Is everyone in line for Holy Communion really in a state of grace?


 What percentage of all Catholics who present themselves for communion are, objectively, in a state of grave sin? And why isn’t the Church’s leadership talking about this enormous problem, which is surely much more massive numerically than the amount of divorced and remarried people receiving communion?

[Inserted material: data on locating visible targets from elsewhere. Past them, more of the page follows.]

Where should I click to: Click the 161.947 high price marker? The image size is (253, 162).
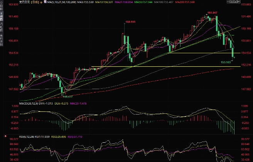213,13
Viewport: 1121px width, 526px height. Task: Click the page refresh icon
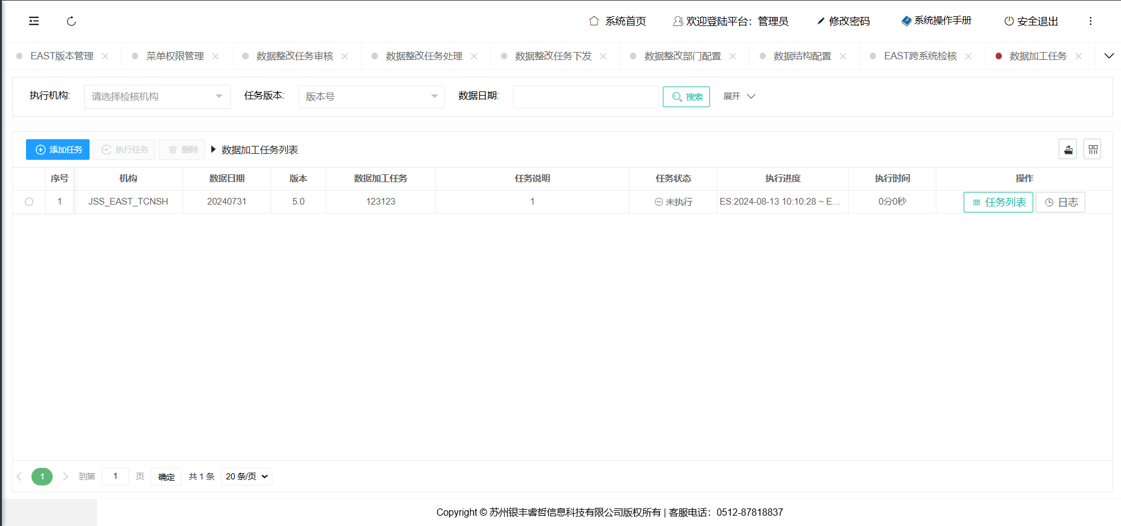(71, 21)
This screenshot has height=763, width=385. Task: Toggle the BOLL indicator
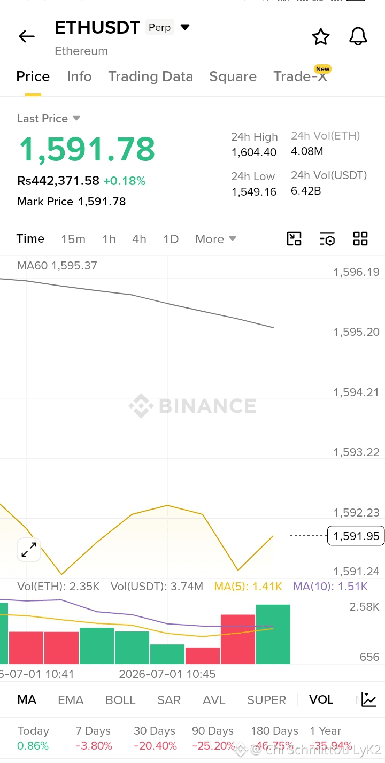coord(120,700)
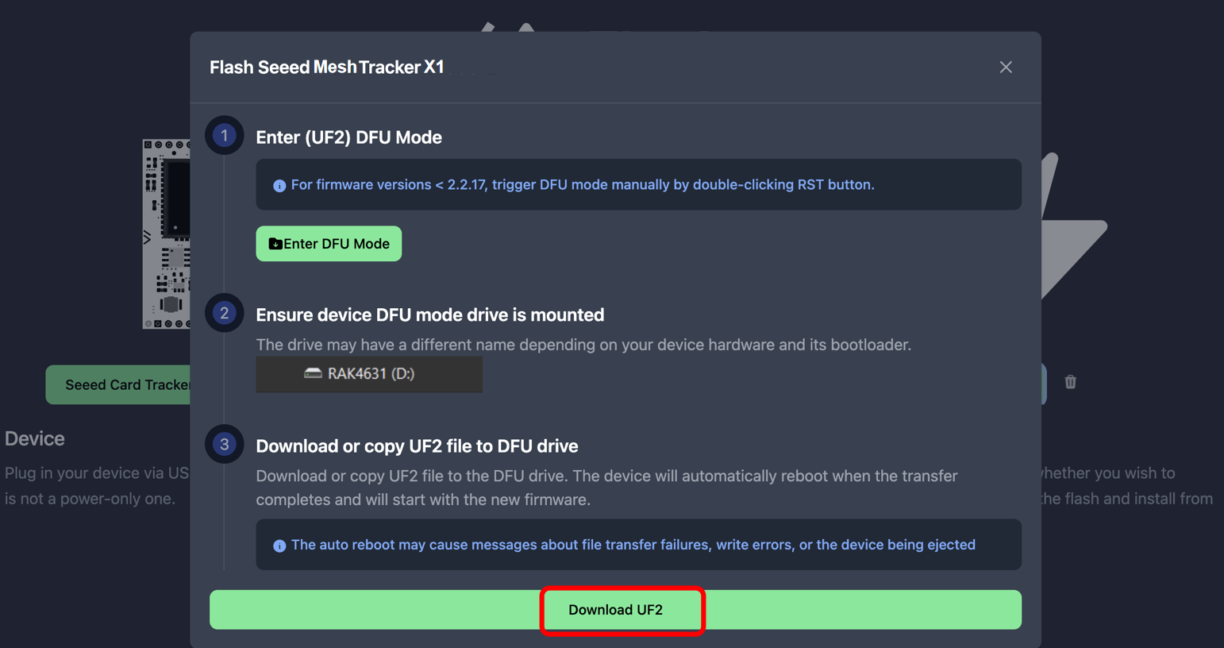Click the folder icon inside Enter DFU Mode
This screenshot has height=648, width=1224.
coord(275,244)
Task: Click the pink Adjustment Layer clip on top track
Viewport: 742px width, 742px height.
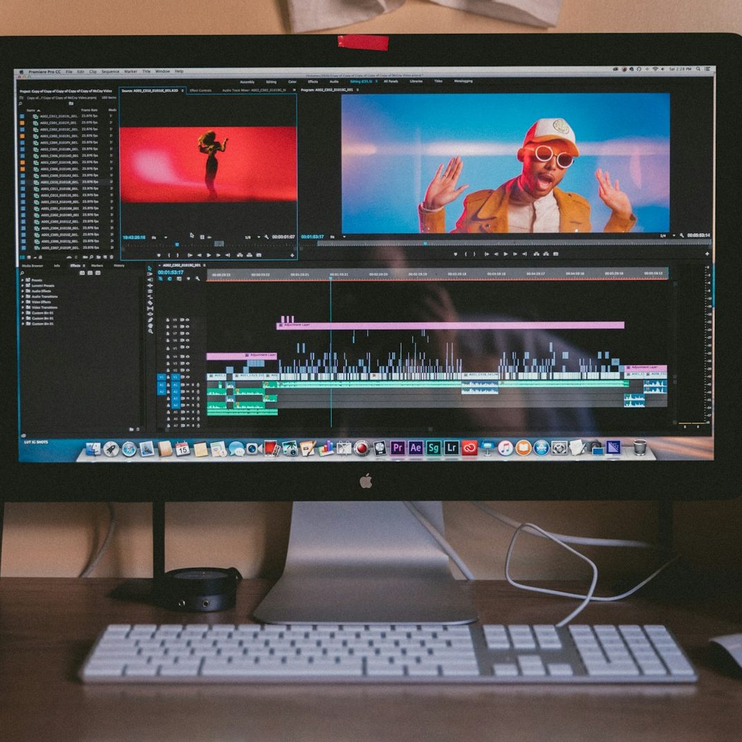Action: pyautogui.click(x=449, y=325)
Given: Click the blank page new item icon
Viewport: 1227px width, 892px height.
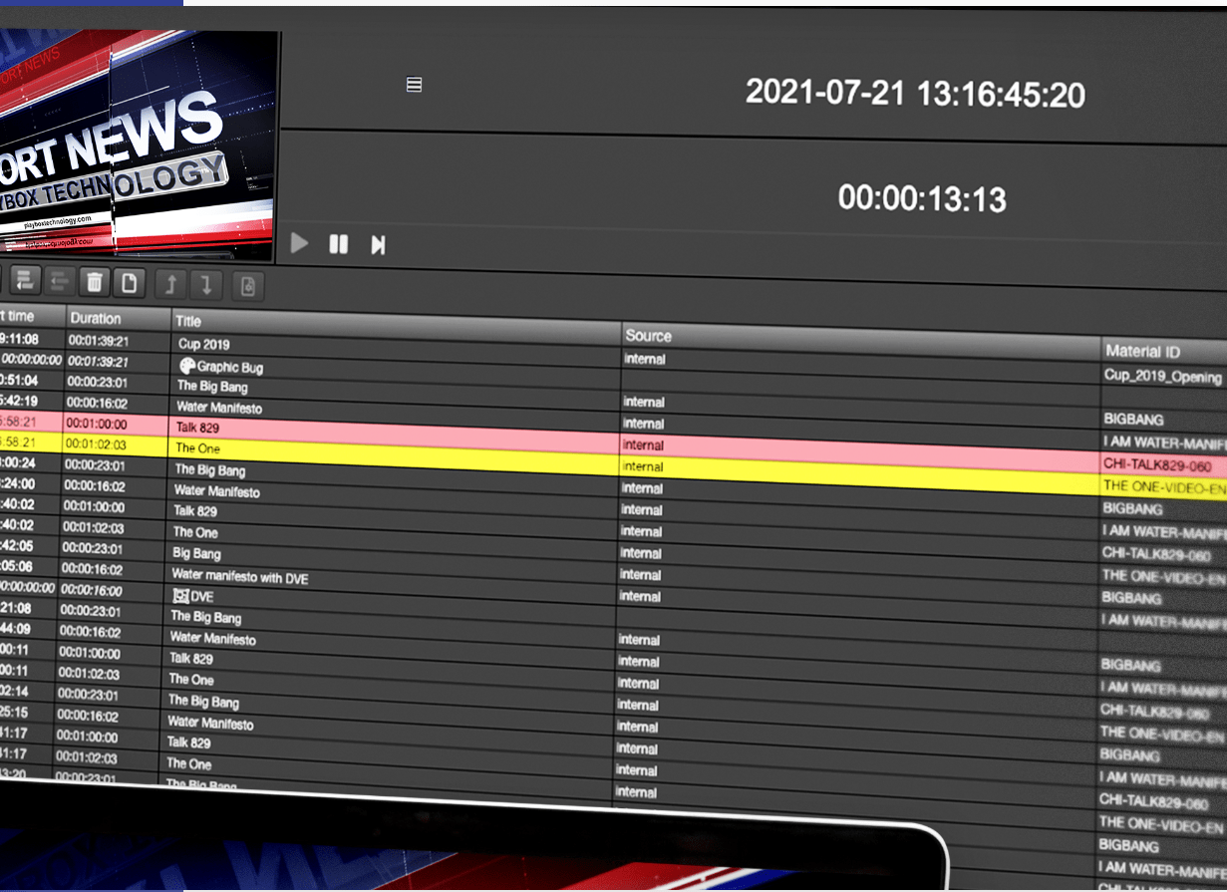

Stated otherwise, how many Catholics who receive communion are actively watching porn, practicing contraception, sleeping with and/or living with their boyfriends/girlfriends, having affairs, having abortions and living in a manner that is incompatible with the moral teachings of the Church

And why has so much attention been focused on the issue of divorced and remarried Catholics while the enormous elephant in the room — the fact that statistics demonstrate that most Catholics do not follow the Church’s moral teachings — has been largely ignored?  Furthermore, what’s at the root of this important problem?
I grew up Catholic in the 1960s and ’70s and was educated in Catholic schools from kindergarten through college.  Like so many others of my generation, I learned little to nothing about Catholic teaching and ultimately graduated college as an agnostic — which, in retrospect, was slang for “a practicing pagan.” I had adopted the beliefs and lifestyle of the prevailing culture, much like we are seeing in the lives of so many Catholics today.
Indeed, there was a serious problem with catechesis, a problem that has undergone a major course correction thanks to the pontificates of St. John Paul II and Pope Emeritus Benedict XVI.  But the deeper issue was not that I’d failed to learn the teachings and rules of the Catholic Church. The real problem was that I had not met Jesus Christ and had no relationship with him. Personally encountering Christ was and is the crux of the Christian faith,

(...) Many evangelical churches are filled with ex-Catholics who will tell you they left the Catholic faith because they got “religion without relationship” — in other words, because they never came to an intimate, personal relationship with God as Catholics. This is nothing short of tragic.
I received a call not long ago from the head of the theology department at the Catholic college where I taught moral theology for seven years. “I asked some of the students which course they took at this school that changed their lives,” he shared.  “A number of them said yours.” The reason? I introduced my students to the God of Jesus Christ; the God who loves us personally and passionately, the God reaches out to us with his great mercy, the God wants to have an intimate love relationship with each of us — the Lord who wishes to transform our very hearts and lives with his infinite, inestimable power.
In teaching the students about the moral lifeI conveyed the message of St. John Paul II:
Following Christ is thus the essential and primordial foundation of Christian morality … this is not a matter only of disposing oneself to hear a teaching and obediently accepting a commandment.  More radically, it involves holding fast to the very person of Jesus, partaking of his life and his destiny, sharing in his free and loving obedience to the will of the Father.—Pope John Paul II, Veritatis Splendor, par. 19.

Holding fast to the very person of Jesus.  This is the essence of the Christian faith, the foundational truth that must be communicated to Catholics today if we are to see the Church healed of the many moral issues it faces—only one of which is divorced and remarried Catholics receiving Communion.